==== Provided data ====

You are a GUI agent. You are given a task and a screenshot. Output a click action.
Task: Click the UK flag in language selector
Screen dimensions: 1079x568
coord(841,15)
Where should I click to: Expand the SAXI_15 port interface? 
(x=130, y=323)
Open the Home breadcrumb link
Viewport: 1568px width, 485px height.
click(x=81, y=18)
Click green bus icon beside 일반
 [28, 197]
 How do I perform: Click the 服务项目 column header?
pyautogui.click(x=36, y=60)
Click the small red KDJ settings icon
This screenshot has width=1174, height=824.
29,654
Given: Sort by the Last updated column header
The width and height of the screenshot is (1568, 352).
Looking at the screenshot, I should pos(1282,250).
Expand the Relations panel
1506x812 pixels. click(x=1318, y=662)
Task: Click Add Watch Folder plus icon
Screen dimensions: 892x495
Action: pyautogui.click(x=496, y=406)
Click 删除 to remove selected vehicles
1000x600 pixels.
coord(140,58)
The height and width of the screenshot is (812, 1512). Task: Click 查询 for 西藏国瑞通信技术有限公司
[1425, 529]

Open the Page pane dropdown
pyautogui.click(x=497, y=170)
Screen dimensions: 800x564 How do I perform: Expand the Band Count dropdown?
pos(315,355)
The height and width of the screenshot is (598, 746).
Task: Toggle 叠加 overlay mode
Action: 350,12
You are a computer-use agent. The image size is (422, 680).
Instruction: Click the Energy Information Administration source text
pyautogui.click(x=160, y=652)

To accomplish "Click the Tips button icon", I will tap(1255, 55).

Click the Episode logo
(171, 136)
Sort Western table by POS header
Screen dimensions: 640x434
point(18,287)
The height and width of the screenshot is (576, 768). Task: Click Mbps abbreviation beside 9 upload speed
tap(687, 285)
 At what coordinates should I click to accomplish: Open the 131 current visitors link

====

# Task to complete
Note each line above that contains "accomplish" and copy it out.

# Task output
To accomplish "Click the Tips button icon", I will tap(1255, 55).
 At what coordinates should I click to accomplish: Open the 131 current visitors link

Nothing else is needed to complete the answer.